(Stored items from a collection)
--------------------

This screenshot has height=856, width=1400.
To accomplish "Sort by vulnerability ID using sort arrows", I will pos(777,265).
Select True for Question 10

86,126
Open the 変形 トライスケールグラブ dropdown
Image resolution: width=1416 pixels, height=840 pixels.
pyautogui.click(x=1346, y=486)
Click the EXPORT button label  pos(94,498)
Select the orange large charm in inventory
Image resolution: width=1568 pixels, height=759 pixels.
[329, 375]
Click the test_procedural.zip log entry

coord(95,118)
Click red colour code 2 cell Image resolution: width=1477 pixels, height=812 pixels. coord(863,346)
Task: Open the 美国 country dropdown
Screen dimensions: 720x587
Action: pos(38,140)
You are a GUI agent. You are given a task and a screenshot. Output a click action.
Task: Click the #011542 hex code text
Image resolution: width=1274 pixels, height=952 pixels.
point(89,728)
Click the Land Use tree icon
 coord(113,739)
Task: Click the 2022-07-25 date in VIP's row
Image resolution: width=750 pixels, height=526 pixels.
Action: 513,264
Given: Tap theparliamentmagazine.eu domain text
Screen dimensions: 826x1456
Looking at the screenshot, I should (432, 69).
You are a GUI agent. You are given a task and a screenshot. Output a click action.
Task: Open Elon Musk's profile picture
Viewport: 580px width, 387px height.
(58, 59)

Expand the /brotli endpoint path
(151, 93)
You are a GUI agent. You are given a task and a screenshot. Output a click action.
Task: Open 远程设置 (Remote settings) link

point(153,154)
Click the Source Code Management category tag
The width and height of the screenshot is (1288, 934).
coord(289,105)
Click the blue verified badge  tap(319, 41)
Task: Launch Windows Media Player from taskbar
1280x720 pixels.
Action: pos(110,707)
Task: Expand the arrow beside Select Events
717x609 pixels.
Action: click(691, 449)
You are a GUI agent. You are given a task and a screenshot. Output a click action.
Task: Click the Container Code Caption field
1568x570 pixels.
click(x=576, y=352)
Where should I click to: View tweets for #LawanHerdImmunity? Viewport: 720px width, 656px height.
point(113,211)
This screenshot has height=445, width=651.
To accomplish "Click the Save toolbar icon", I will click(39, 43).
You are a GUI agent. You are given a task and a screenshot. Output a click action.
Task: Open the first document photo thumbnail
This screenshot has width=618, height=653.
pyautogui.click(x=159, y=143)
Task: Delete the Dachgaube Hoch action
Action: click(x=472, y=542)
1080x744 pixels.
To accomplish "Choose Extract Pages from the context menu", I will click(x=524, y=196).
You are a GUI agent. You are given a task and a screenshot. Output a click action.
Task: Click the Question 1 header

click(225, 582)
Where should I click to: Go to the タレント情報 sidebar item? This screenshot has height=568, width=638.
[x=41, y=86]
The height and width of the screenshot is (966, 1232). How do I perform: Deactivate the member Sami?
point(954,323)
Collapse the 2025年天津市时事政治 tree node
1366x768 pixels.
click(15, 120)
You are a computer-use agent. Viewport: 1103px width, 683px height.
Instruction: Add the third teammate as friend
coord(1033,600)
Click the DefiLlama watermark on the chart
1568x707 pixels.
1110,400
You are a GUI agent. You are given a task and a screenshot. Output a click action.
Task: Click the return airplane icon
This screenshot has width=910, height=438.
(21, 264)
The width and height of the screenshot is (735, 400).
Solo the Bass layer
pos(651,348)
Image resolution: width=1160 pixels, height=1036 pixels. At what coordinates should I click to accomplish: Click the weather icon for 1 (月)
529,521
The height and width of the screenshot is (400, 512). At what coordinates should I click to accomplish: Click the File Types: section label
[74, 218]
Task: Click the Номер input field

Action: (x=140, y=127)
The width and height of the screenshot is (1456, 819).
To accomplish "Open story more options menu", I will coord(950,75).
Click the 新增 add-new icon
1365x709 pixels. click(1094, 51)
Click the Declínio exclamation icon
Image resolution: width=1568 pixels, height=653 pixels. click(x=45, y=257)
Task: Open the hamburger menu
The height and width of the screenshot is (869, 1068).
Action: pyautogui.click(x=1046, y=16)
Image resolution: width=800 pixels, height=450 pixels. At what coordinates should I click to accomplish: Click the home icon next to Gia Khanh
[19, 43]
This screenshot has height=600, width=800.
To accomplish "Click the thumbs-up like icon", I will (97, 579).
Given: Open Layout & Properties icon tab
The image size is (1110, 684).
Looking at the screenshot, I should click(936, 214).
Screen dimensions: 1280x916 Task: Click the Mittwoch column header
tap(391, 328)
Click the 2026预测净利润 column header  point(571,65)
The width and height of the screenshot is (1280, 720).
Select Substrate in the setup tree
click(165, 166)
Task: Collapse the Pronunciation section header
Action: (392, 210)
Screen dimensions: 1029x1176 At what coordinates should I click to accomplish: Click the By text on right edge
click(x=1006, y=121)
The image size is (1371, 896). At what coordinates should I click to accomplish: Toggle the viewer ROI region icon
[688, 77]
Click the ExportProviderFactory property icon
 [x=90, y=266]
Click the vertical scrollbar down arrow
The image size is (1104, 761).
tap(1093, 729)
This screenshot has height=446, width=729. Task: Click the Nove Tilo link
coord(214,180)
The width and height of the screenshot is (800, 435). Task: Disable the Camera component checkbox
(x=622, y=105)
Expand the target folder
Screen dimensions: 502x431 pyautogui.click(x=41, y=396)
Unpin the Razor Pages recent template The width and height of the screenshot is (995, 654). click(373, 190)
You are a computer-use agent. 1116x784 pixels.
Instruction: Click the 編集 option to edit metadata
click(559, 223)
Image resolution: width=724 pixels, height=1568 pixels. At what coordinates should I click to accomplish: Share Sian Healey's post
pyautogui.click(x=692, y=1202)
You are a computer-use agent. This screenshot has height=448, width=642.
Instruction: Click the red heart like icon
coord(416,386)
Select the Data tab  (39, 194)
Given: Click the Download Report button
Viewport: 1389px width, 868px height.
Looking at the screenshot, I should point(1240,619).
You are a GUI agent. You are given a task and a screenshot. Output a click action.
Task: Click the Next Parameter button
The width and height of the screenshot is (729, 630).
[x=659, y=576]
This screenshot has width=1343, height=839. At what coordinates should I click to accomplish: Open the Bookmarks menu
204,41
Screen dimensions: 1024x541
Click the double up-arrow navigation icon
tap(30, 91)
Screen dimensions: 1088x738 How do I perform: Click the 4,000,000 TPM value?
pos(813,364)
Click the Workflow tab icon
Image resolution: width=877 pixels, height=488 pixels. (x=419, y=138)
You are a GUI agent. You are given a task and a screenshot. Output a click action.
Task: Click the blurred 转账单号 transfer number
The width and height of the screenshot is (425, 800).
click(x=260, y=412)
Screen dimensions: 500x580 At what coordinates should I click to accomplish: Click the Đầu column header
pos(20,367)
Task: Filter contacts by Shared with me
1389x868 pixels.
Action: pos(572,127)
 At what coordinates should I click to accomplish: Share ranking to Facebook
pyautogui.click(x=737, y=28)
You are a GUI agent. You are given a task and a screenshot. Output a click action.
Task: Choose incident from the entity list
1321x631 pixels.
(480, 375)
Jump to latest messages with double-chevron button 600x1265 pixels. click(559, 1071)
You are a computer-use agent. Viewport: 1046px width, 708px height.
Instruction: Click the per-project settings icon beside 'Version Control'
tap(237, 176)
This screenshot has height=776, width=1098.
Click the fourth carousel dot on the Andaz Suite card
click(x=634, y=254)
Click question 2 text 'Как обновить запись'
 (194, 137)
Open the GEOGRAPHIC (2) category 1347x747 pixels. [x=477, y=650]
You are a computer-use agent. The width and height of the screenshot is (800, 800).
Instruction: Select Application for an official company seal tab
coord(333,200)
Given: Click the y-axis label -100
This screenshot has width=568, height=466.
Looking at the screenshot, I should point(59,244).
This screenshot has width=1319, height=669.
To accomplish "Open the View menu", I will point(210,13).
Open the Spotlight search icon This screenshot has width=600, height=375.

--------------------

## WORK REQUIRED
The answer should be an exact copy of the data.

## ANSWER SECTION
This screenshot has height=856, width=1400.
To accomplish "Sort by vulnerability ID using sort arrows", I will pos(777,265).
Select True for Question 10

86,126
Open the 変形 トライスケールグラブ dropdown
Image resolution: width=1416 pixels, height=840 pixels.
pyautogui.click(x=1346, y=486)
Click the EXPORT button label  pos(94,498)
Select the orange large charm in inventory
Image resolution: width=1568 pixels, height=759 pixels.
[329, 375]
Click the test_procedural.zip log entry

coord(95,118)
Click red colour code 2 cell Image resolution: width=1477 pixels, height=812 pixels. coord(863,346)
Task: Open the 美国 country dropdown
Screen dimensions: 720x587
Action: pos(38,140)
You are a GUI agent. You are given a task and a screenshot. Output a click action.
Task: Click the #011542 hex code text
Image resolution: width=1274 pixels, height=952 pixels.
point(89,728)
Click the Land Use tree icon
 coord(113,739)
Task: Click the 2022-07-25 date in VIP's row
Image resolution: width=750 pixels, height=526 pixels.
Action: 513,264
Given: Tap theparliamentmagazine.eu domain text
Screen dimensions: 826x1456
Looking at the screenshot, I should (432, 69).
You are a GUI agent. You are given a task and a screenshot. Output a click action.
Task: Open Elon Musk's profile picture
Viewport: 580px width, 387px height.
(58, 59)

Expand the /brotli endpoint path
(151, 93)
You are a GUI agent. You are given a task and a screenshot. Output a click action.
Task: Open 远程设置 (Remote settings) link

point(153,154)
Click the Source Code Management category tag
The width and height of the screenshot is (1288, 934).
coord(289,105)
Click the blue verified badge  tap(319, 41)
Task: Launch Windows Media Player from taskbar
1280x720 pixels.
Action: pos(110,707)
Task: Expand the arrow beside Select Events
717x609 pixels.
Action: click(691, 449)
You are a GUI agent. You are given a task and a screenshot. Output a click action.
Task: Click the Container Code Caption field
1568x570 pixels.
click(x=576, y=352)
Where should I click to: View tweets for #LawanHerdImmunity? Viewport: 720px width, 656px height.
point(113,211)
This screenshot has height=445, width=651.
To accomplish "Click the Save toolbar icon", I will click(39, 43).
You are a GUI agent. You are given a task and a screenshot. Output a click action.
Task: Open the first document photo thumbnail
This screenshot has width=618, height=653.
pyautogui.click(x=159, y=143)
Task: Delete the Dachgaube Hoch action
Action: click(x=472, y=542)
1080x744 pixels.
To accomplish "Choose Extract Pages from the context menu", I will click(x=524, y=196).
You are a GUI agent. You are given a task and a screenshot. Output a click action.
Task: Click the Question 1 header

click(225, 582)
Where should I click to: Go to the タレント情報 sidebar item? This screenshot has height=568, width=638.
[x=41, y=86]
The height and width of the screenshot is (966, 1232). How do I perform: Deactivate the member Sami?
point(954,323)
Collapse the 2025年天津市时事政治 tree node
1366x768 pixels.
click(15, 120)
You are a computer-use agent. Viewport: 1103px width, 683px height.
Instruction: Add the third teammate as friend
coord(1033,600)
Click the DefiLlama watermark on the chart
1568x707 pixels.
1110,400
You are a GUI agent. You are given a task and a screenshot. Output a click action.
Task: Click the return airplane icon
This screenshot has width=910, height=438.
(21, 264)
The width and height of the screenshot is (735, 400).
Solo the Bass layer
pos(651,348)
Image resolution: width=1160 pixels, height=1036 pixels. At what coordinates should I click to accomplish: Click the weather icon for 1 (月)
529,521
The height and width of the screenshot is (400, 512). At what coordinates should I click to accomplish: Click the File Types: section label
[74, 218]
Task: Click the Номер input field

Action: (x=140, y=127)
The width and height of the screenshot is (1456, 819).
To accomplish "Open story more options menu", I will coord(950,75).
Click the 新增 add-new icon
1365x709 pixels. click(1094, 51)
Click the Declínio exclamation icon
Image resolution: width=1568 pixels, height=653 pixels. click(x=45, y=257)
Task: Open the hamburger menu
The height and width of the screenshot is (869, 1068).
Action: pyautogui.click(x=1046, y=16)
Image resolution: width=800 pixels, height=450 pixels. At what coordinates should I click to accomplish: Click the home icon next to Gia Khanh
[19, 43]
This screenshot has height=600, width=800.
To accomplish "Click the thumbs-up like icon", I will (97, 579).
Given: Open Layout & Properties icon tab
The image size is (1110, 684).
Looking at the screenshot, I should click(936, 214).
Screen dimensions: 1280x916 Task: Click the Mittwoch column header
tap(391, 328)
Click the 2026预测净利润 column header  point(571,65)
The width and height of the screenshot is (1280, 720).
Select Substrate in the setup tree
click(165, 166)
Task: Collapse the Pronunciation section header
Action: (392, 210)
Screen dimensions: 1029x1176 At what coordinates should I click to accomplish: Click the By text on right edge
click(x=1006, y=121)
The image size is (1371, 896). At what coordinates should I click to accomplish: Toggle the viewer ROI region icon
[688, 77]
Click the ExportProviderFactory property icon
 [x=90, y=266]
Click the vertical scrollbar down arrow
The image size is (1104, 761).
tap(1093, 729)
This screenshot has height=446, width=729. Task: Click the Nove Tilo link
coord(214,180)
The width and height of the screenshot is (800, 435). Task: Disable the Camera component checkbox
(x=622, y=105)
Expand the target folder
Screen dimensions: 502x431 pyautogui.click(x=41, y=396)
Unpin the Razor Pages recent template The width and height of the screenshot is (995, 654). click(373, 190)
You are a computer-use agent. 1116x784 pixels.
Instruction: Click the 編集 option to edit metadata
click(559, 223)
Image resolution: width=724 pixels, height=1568 pixels. At what coordinates should I click to accomplish: Share Sian Healey's post
pyautogui.click(x=692, y=1202)
You are a computer-use agent. This screenshot has height=448, width=642.
Instruction: Click the red heart like icon
coord(416,386)
Select the Data tab  (39, 194)
Given: Click the Download Report button
Viewport: 1389px width, 868px height.
Looking at the screenshot, I should point(1240,619).
You are a GUI agent. You are given a task and a screenshot. Output a click action.
Task: Click the Next Parameter button
The width and height of the screenshot is (729, 630).
[x=659, y=576]
This screenshot has width=1343, height=839. At what coordinates should I click to accomplish: Open the Bookmarks menu
204,41
Screen dimensions: 1024x541
Click the double up-arrow navigation icon
tap(30, 91)
Screen dimensions: 1088x738 How do I perform: Click the 4,000,000 TPM value?
pos(813,364)
Click the Workflow tab icon
Image resolution: width=877 pixels, height=488 pixels. (x=419, y=138)
You are a GUI agent. You are given a task and a screenshot. Output a click action.
Task: Click the blurred 转账单号 transfer number
The width and height of the screenshot is (425, 800).
click(x=260, y=412)
Screen dimensions: 500x580 At what coordinates should I click to accomplish: Click the Đầu column header
pos(20,367)
Task: Filter contacts by Shared with me
1389x868 pixels.
Action: pos(572,127)
 At what coordinates should I click to accomplish: Share ranking to Facebook
pyautogui.click(x=737, y=28)
You are a GUI agent. You are given a task and a screenshot. Output a click action.
Task: Choose incident from the entity list
1321x631 pixels.
(480, 375)
Jump to latest messages with double-chevron button 600x1265 pixels. click(559, 1071)
You are a computer-use agent. Viewport: 1046px width, 708px height.
Instruction: Click the per-project settings icon beside 'Version Control'
tap(237, 176)
This screenshot has height=776, width=1098.
Click the fourth carousel dot on the Andaz Suite card
click(x=634, y=254)
Click question 2 text 'Как обновить запись'
 (194, 137)
Open the GEOGRAPHIC (2) category 1347x747 pixels. [x=477, y=650]
You are a computer-use agent. The width and height of the screenshot is (800, 800).
Instruction: Select Application for an official company seal tab
coord(333,200)
Given: Click the y-axis label -100
This screenshot has width=568, height=466.
Looking at the screenshot, I should point(59,244).
This screenshot has width=1319, height=669.
To accomplish "Open the View menu", I will point(210,13).
Open the Spotlight search icon This screenshot has width=600, height=375.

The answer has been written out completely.